Un fait positif et piquant, c’est que, dans ce terrible ouvrage du Pape, beaucoup de choses ont été (qui le croirait ?) adoucies, plus d’un trait relatif à Bossuet, par exemple. J’ai eu l’honneur de connaître à Lyon le savant respectable et modeste[1] que M. de Maistre n’avait jamais vu, mais à qui il avait accordé entière confiance ; ce fut par ses soins que, dans cette ville toute religieuse, foyer de librairie catholique pour le Midi et la Savoie, se prépara l’édition du Pape et de plusieurs des écrits qui suivirent. Une correspondance régulière s’était engagée, dans laquelle le consciencieux éditeur ne ménageait pas les objections, les critiques ; M. de Maistre s’y montrait bien souvent docile, et avec une remarquable facilité, dénué en effet de toute prétention littéraire proprement dite, comme un homme du monde dont ce n’était pas le métier. Il n’y avait que les cas réservés où l’idée de ces damnés Parisiens lui revenait en tête et le faisait insister sur sa phrase : « Laissons cela, ils aimeront cela ; » ou

  1. M. Déplace. Voir sur cet homme de bien la très-utile Notice de M. Collombel, laquelle confirme et développe pleinement nos assertions. J’en donne un extrait dans l’Appendice ci-après, à la fin de ce volume.

Consigne A: Reproduisez fidèlement le passage de l'extrait du document ci-dessus, en commençant aux mots « 1. M. Déplace. » et en vous arrêtant après les mots « de ce volume. ».
Consigne B: D'après l'extrait du document, dans quelle ville se prépara l'édition du Pape ?

Données sur la localisation de cibles visibles:
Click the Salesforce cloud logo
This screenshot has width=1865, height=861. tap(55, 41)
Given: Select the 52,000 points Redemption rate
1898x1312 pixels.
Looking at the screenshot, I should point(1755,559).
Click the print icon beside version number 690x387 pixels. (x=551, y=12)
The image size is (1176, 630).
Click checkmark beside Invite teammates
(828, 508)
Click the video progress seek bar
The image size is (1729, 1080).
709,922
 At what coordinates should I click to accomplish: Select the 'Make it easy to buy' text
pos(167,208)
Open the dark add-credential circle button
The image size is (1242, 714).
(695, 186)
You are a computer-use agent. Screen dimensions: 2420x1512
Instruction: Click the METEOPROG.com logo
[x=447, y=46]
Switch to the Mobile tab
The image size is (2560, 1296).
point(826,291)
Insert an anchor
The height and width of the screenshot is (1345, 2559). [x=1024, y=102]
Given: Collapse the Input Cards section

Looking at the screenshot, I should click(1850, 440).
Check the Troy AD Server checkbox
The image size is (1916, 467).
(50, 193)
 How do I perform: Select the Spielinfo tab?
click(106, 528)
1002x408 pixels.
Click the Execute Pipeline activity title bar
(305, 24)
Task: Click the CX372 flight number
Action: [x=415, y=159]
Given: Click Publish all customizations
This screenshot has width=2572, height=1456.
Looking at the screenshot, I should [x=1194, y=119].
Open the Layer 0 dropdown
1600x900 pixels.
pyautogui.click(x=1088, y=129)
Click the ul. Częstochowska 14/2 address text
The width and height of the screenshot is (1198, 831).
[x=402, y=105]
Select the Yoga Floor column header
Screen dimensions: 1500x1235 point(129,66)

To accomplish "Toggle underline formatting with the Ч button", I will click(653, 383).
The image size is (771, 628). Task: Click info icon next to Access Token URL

Réponse complète A:
1. M. Déplace. Voir sur cet homme de bien la très-utile Notice de M. Collombel, laquelle confirme et développe pleinement nos assertions. J’en donne un extrait dans l’Appendice ci-après, à la fin de ce volume.

Réponse complète B: L'édition du Pape se prépara à Lyon.